Customer Experience: Keys to Integrating Your Clients and Improving Their User Experience
02 de August de 2022
02 de August de 2022
In the past, when it came to customer relations, the golden rule of businesses was that “the customer’s always right”. Small businesses kept a close relationship with their customers and were constantly informed about their needs and preferences.
Today, things got a bit more complicated. The multiplicity of sales channels, the digitalisation of commerce, market globalisation and the great variety and number of customer profiles call for companies to step up their game if they want to build up loyalty with their products or services. But, the idea is still the same: Customer/User satisfaction comes first and last. And that logic must be applied to the whole process.
Customer Experience comprehends every strategy for analysing and making the shopping or acquisition experience as positive as possible, generating an emotional connection between users and services or products. This includes paying attention to every possible interaction of a potential buyer with the brand, from the moment they discover the product until the moment they buy it. And, if they are satisfied with what they got, we still have to mind their interactions as promoters.
A lot of people mistake Customer Experience (CE) with Customer Service (CS). These are two terms that are very closely related — but they are not the same. Customer Service is one of the blocks that make up the Customer Experience. CS is in charge of providing efficient and quick answers to clients’ calls for help regarding a product or a service. That answer will determine whether the impact on customers will be positive or negative, making it a much more reactive action than CE, which is much more proactive and encompasses other blocks.
-Strategy: A good Customer Experience isn’t something you achieve by winging it. It’s important to establish patterns and tools to achieve maximum satisfaction, orienting channels towards that goal, carrying out a research of both the market and the customer profile and having a deep understanding of the product or service we’re offering.
-Empathy: A good Customer Experience team must have great empathy in order to place themselves in the shoes of consumers and understanding, not only what they are asking from the brand, but also the best way to relate to them and making it easy for them to find contact points. It’s crucial to stay one step ahead in the psychology of consumers and lay the ground for them to express their interests and wishes.

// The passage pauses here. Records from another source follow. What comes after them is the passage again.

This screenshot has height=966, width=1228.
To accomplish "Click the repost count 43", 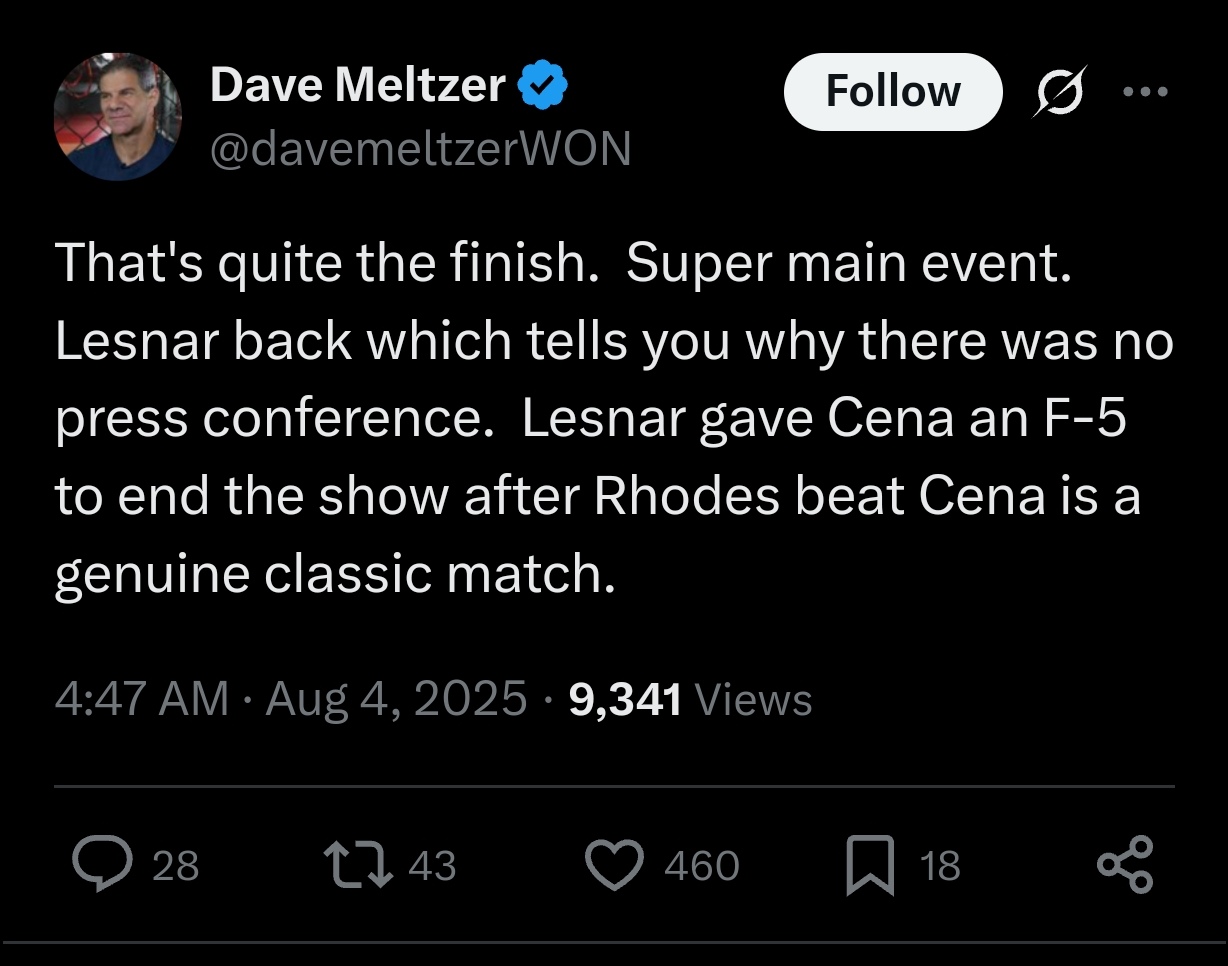I will 432,865.
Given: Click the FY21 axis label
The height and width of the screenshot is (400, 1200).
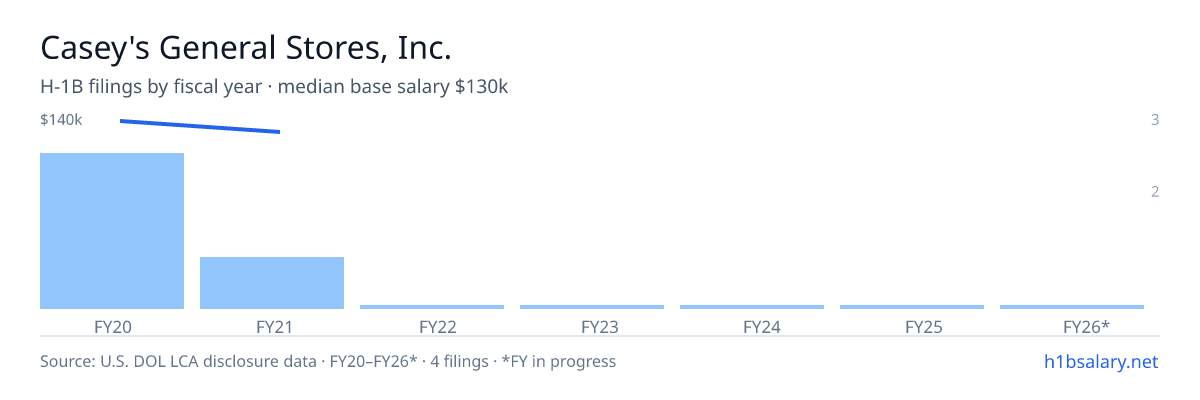Looking at the screenshot, I should tap(272, 326).
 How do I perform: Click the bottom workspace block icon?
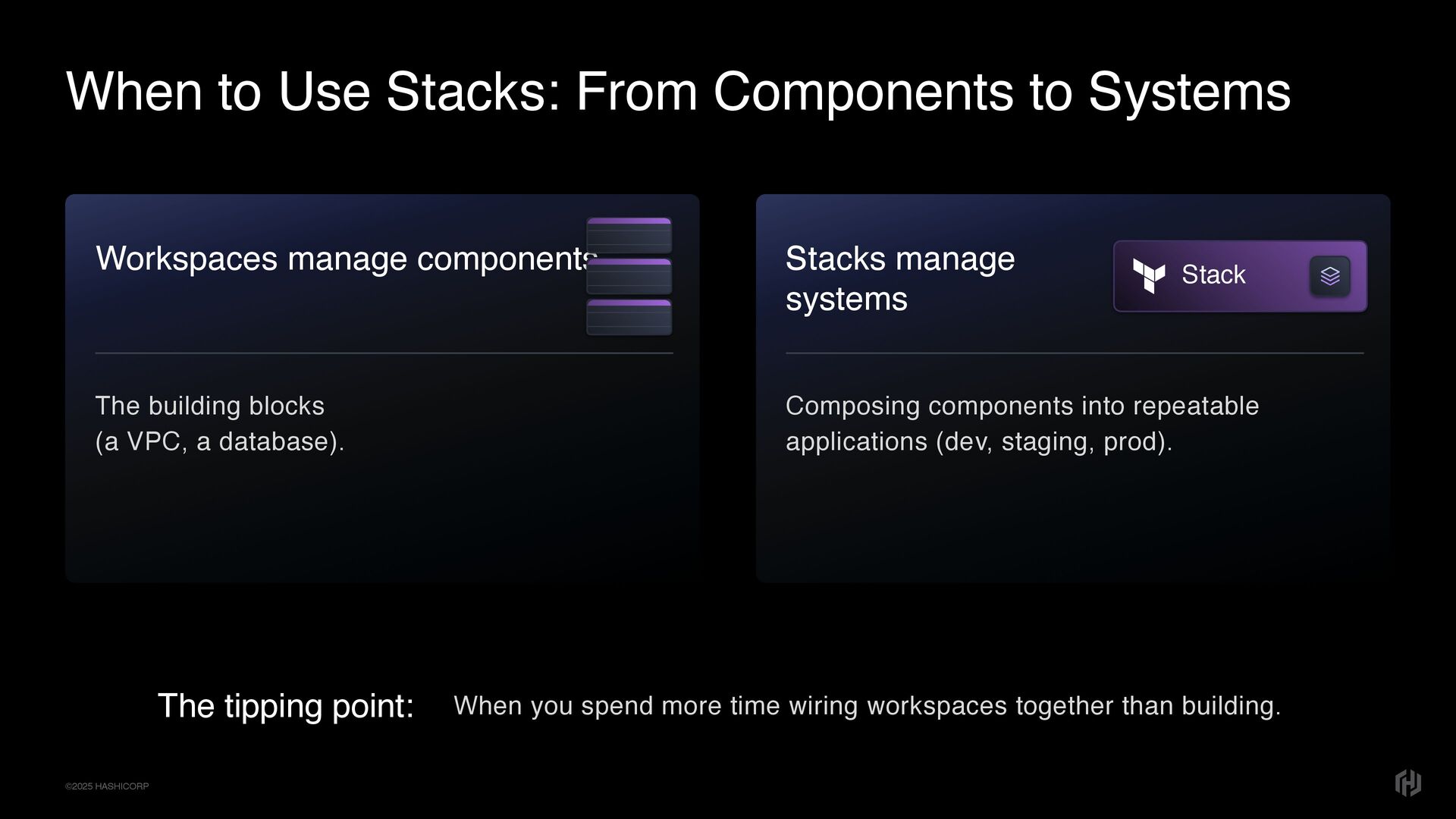pyautogui.click(x=629, y=317)
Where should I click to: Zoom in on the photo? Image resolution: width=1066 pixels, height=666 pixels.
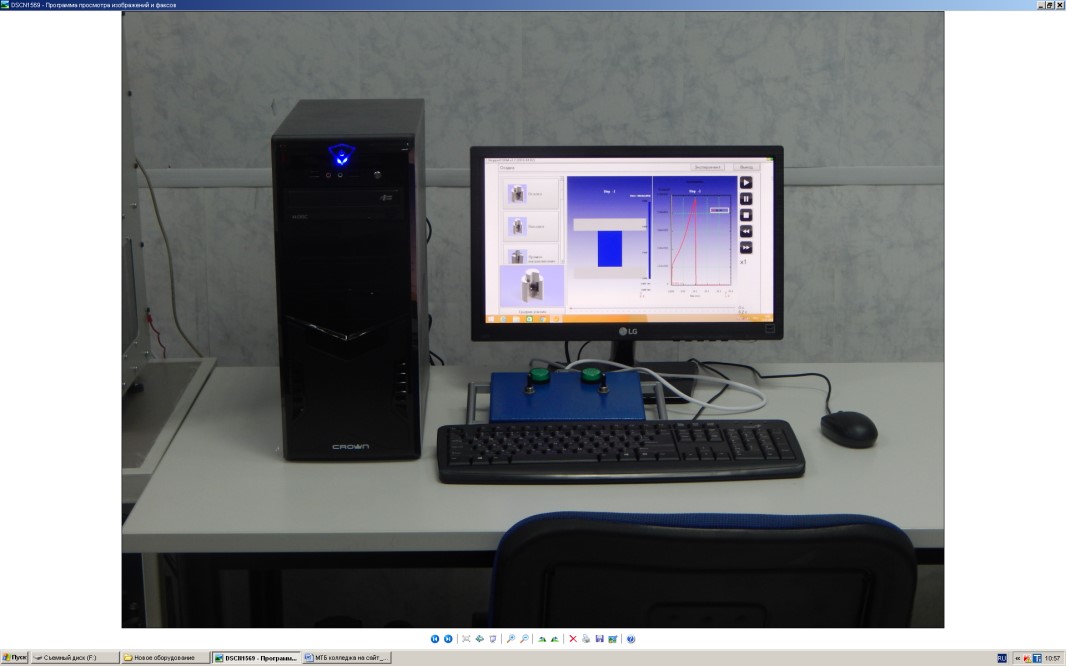[511, 639]
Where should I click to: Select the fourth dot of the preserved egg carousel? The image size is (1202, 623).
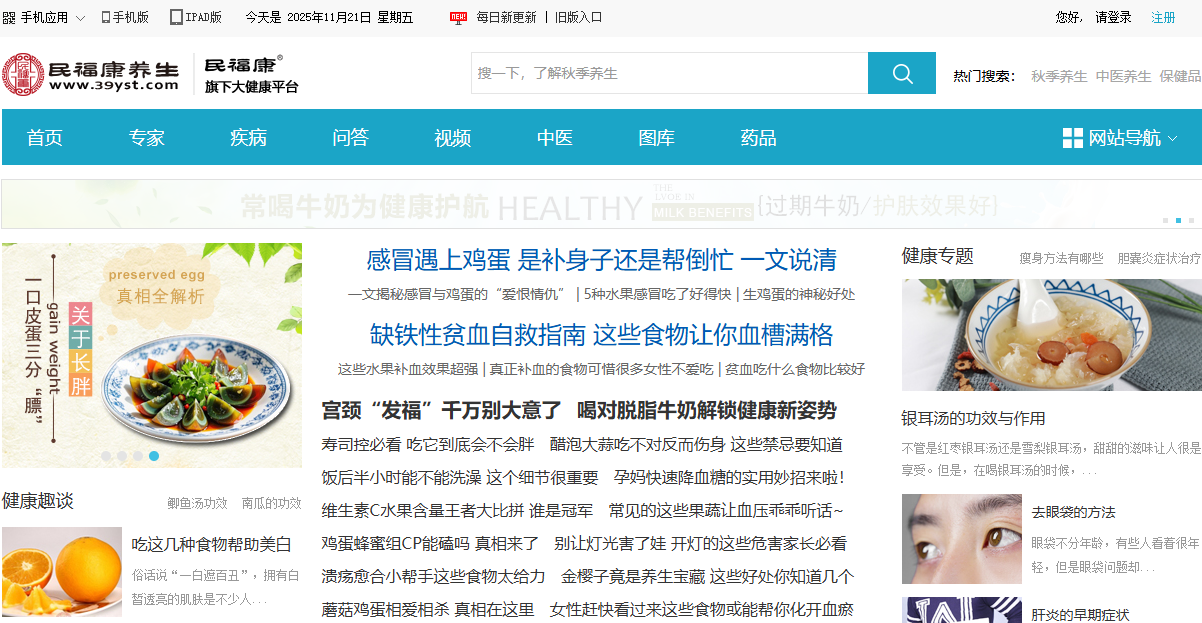pyautogui.click(x=154, y=456)
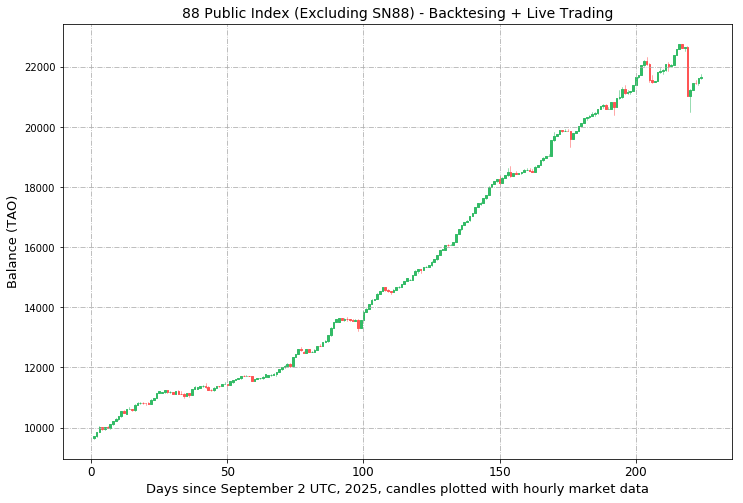The height and width of the screenshot is (503, 743).
Task: Click the last green candle at chart's right end
Action: coord(701,77)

-Big Data: Analytics and databases are becoming increasingly broad and refined, and they are the best allies we have for the design of our Customer Experience. Thanks to data, companies can access their customers’ expectations and can stay ahead of trends or put in the effort on things that need improvement.
-Customer Journey: It encompasses all the interactions that a consumer may have along the process of buying or subscribing. Designing a pleasant and attractive journey, where nothing is left to chance, will make it easier for customers to find satisfaction. In order to achieve this, we must first develop a correct definition of the steps that customers take in their search for a product.
-Customer Centricity: This idea has been gaining weight in companies that look to place customers at the centre of their actions. It’s not only about the importance of satisfaction in the process — it even counts on customers themselves to help us design a product or service. A cooperation that incorporates, right from the start, the person who’s going to receive the service.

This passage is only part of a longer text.